# Lenovo IdeaPad Y510p | 999€



## Lyph (2. Dezember 2013)

*Lenovo IdeaPad Y510p | 999€*

Hallo Community!

Wollte mich mal erkundigen was so die allgemeine Meinung zum *Lenovo Y510p* ist. Dabei meine ich nicht die Version mit einem SLI Verbund (von zwei GT 750M) sondern folgende: 
i7-4700MQ
GT 755M, 2GB GDDR5
15" FHD non-glare
16GB DDR3-1600
256GB SSD
 Kaufen würde ich es bei *Amazon für 999€*. Zusätzlich würde ich eine *1TB HDD* einbauen.

Mein Anwendungsbereich wäre der Abschluss meines Studiums, Masterarbeit + Promotion.
■ ■ ■ ■
**Ziel:**
Nenne die Grafikkarte der Version des Lenovo Y510p, nach der im zitierten Abschnitt gefragt wird.

**Datenauszug:**
■ ■ ■ ■
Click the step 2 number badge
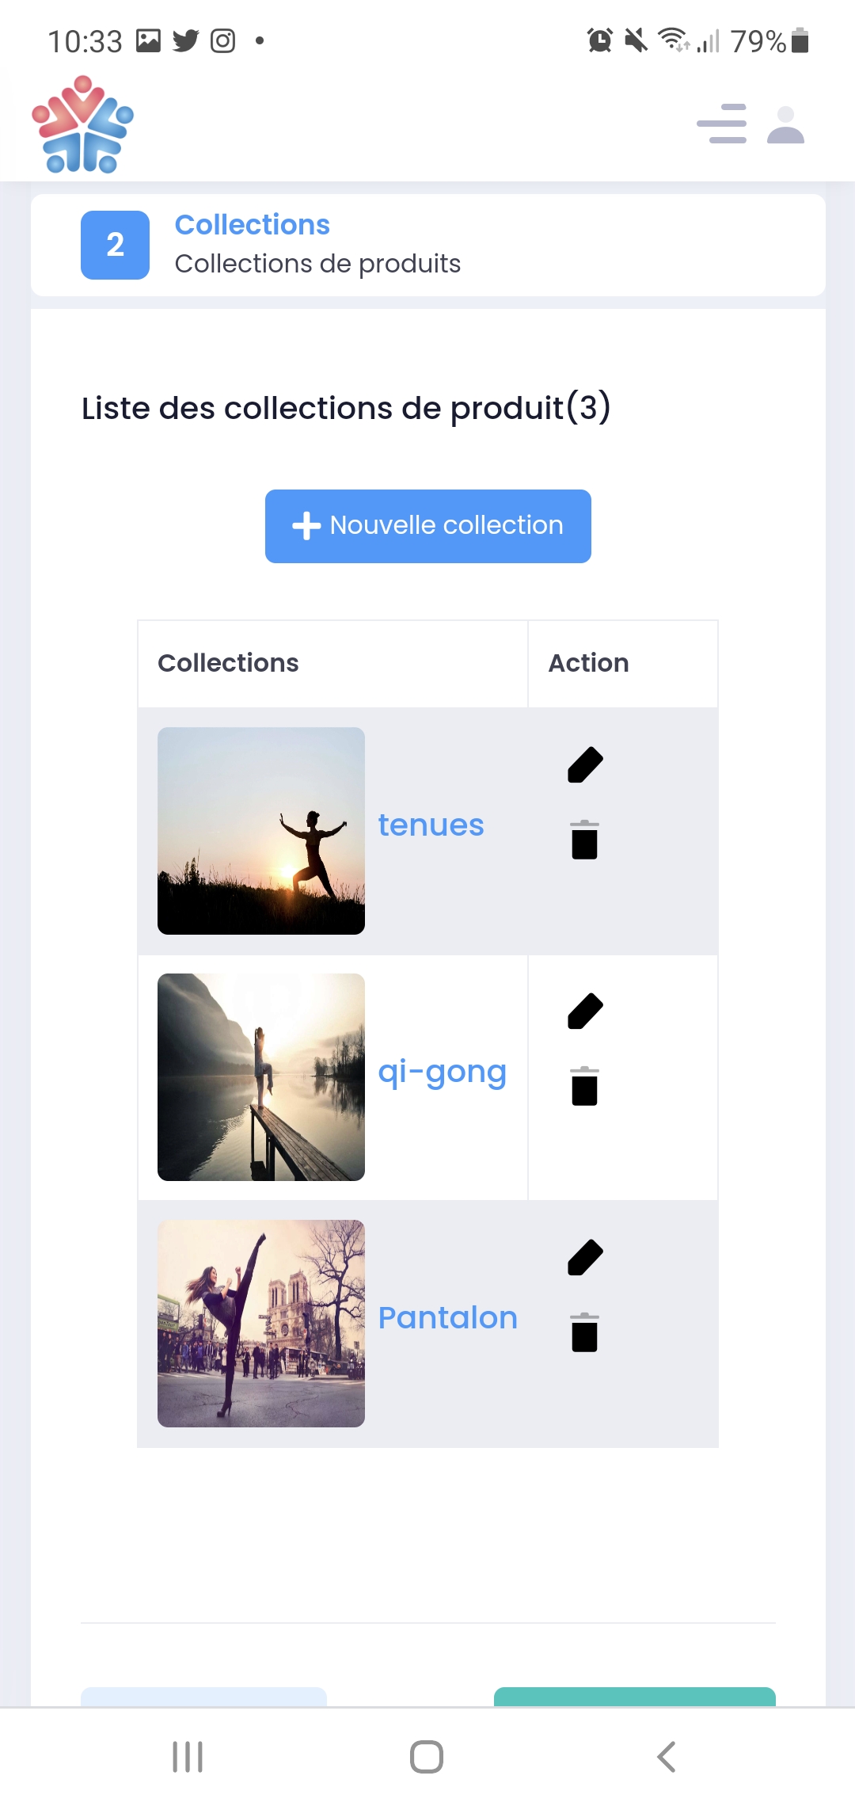Viewport: 855px width, 1806px height. click(116, 245)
■ ■ ■ ■
**Ergebnis der Aufgabe:**
Eine GT 755M mit 2 GB GDDR5.